September 6, 2006
Jefferson City, Mo. — Attorney General Jay Nixon says a brief filed on Tuesday (Sept. 5) by the two signers of the original agreement creating the Katy Trail demonstrates how those most knowledgeable about the agreement between the state and the Missouri-Kansas-Texas Railroad oppose a plan to give away the state's interest in the MKT bridge at Boonville.
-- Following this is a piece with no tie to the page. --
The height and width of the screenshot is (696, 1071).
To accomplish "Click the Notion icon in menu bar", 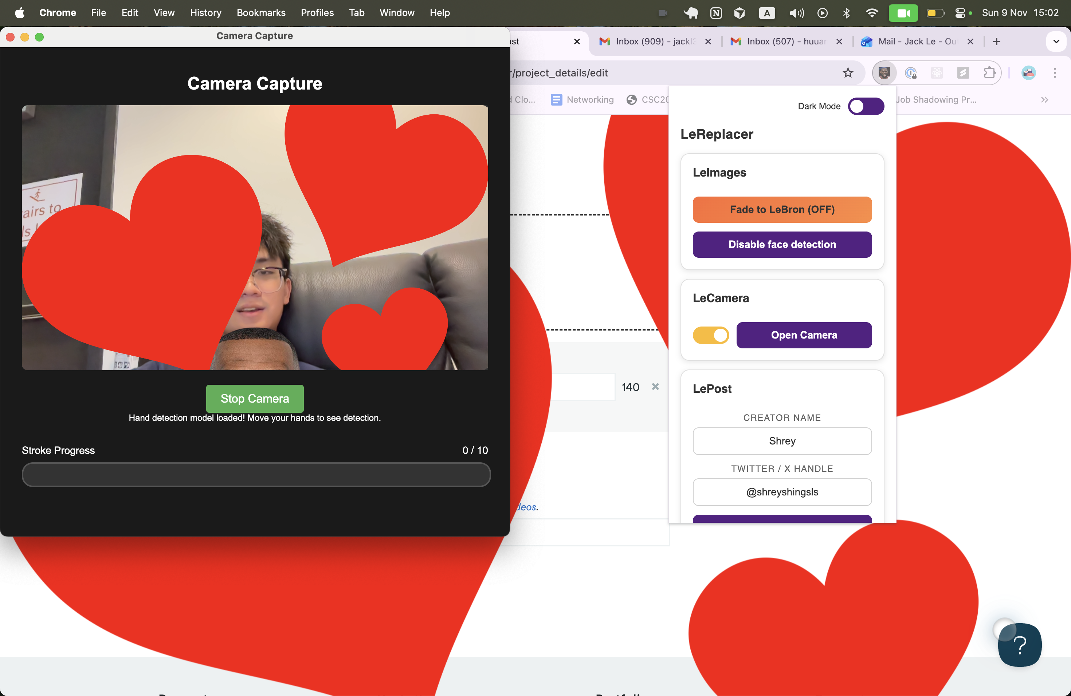I will tap(716, 13).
Three former directors of the Missouri Department of Natural Resources — including Frederick Brunner, who signed the 1987 agreement on behalf of the state — filed the friend-of-the-court brief in the Missouri Court of Appeals, Western District. They were joined by Raye Reynolds, the former vice president of property management for the MKT Railroad who negotiated and signed the 1987 agreement on behalf of the railroad, and by Pat Jones, who, with her husband, Edward (Ted) Jones, was the major private donor for the creation and development of the Katy Trail.
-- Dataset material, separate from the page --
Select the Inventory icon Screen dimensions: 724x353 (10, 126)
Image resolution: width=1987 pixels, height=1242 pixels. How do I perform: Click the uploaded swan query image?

Brunner and former director G. Tracy Mehan III were appointed by Gov. John Ashcroft; former director Steven Mahfood was appointed by Gov. Mel Carnahan.
The brief was filed in support of Nixon, who sued the current director of the MDNR in May 2005, challenging his authority to unilaterally give away the state's interest in the bridge to the Union Pacific Railroad, which plans to dismantle the bridge and use portions of it in the construction of another bridge. Union Pacific also is a defendant in the lawsuit.
“Those who were key players 20 years ago when the trail was created and those who were key to its development and maintenance are stating in no uncertain terms that the Boonville bridge is part of the rail-banked Katy Trail corridor,” Nixon says. “Considering the background and knowledge these parties bring to this issue, I believe their views should be given great deference by the appeals court.”
In their brief, the former directors state that, “None of the arguments advanced by respondents reflects the intent of the parties to the 1987 Agreement... As M-K-T's successor-in-interest to the 1987 Agreement, Union Pacific is obligated to leave the Bridge in place. Union Pacific is unlawfully taking steps to remove the Bridge, and profit from the removal.”
A decision by the Cole County Circuit Court is being appealed to the Western District Court of Appeals by Nixon. The Attorney General's Office filed its brief in the case on Tuesday as well. No date for arguments has been set.